- _Instructions to follow_:
Images aside, the whole listing should be written out word for word.

- _Available records_:
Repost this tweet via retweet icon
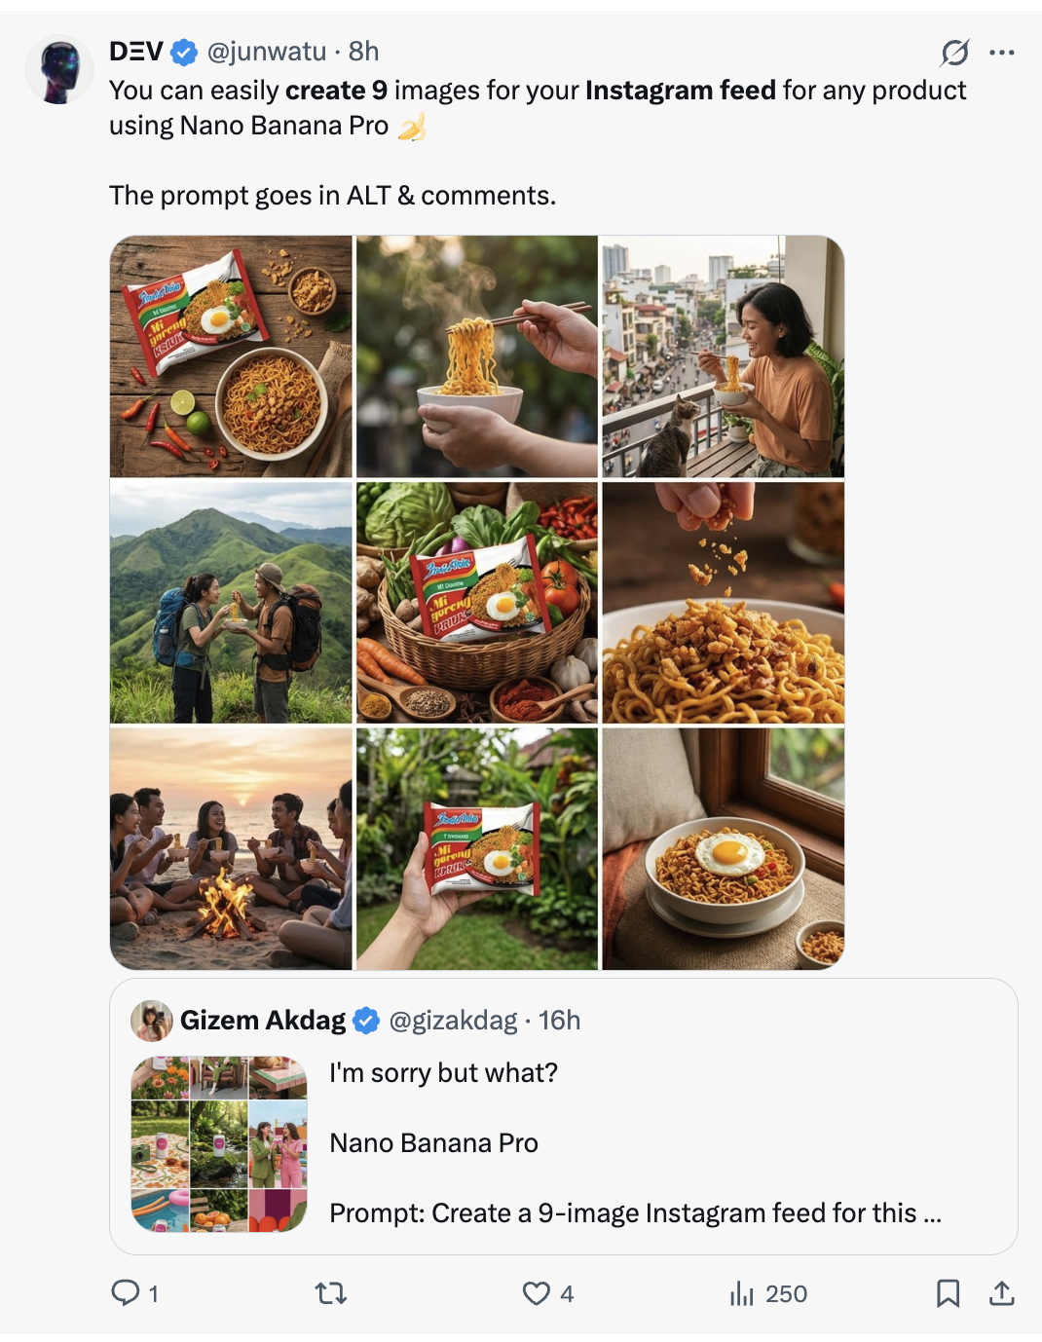point(331,1292)
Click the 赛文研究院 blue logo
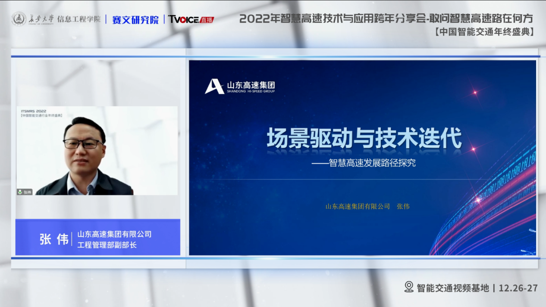This screenshot has width=546, height=307. (x=135, y=19)
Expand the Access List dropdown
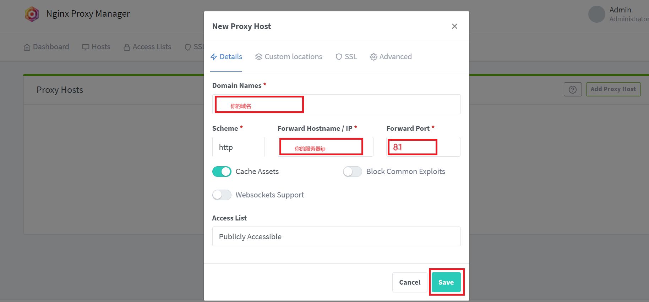 point(336,236)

- _Output of the exercise_:
Repost this tweet via retweet icon
point(331,1292)
Click the 赛文研究院 blue logo
This screenshot has width=546, height=307. (x=135, y=19)
Expand the Access List dropdown
 point(336,236)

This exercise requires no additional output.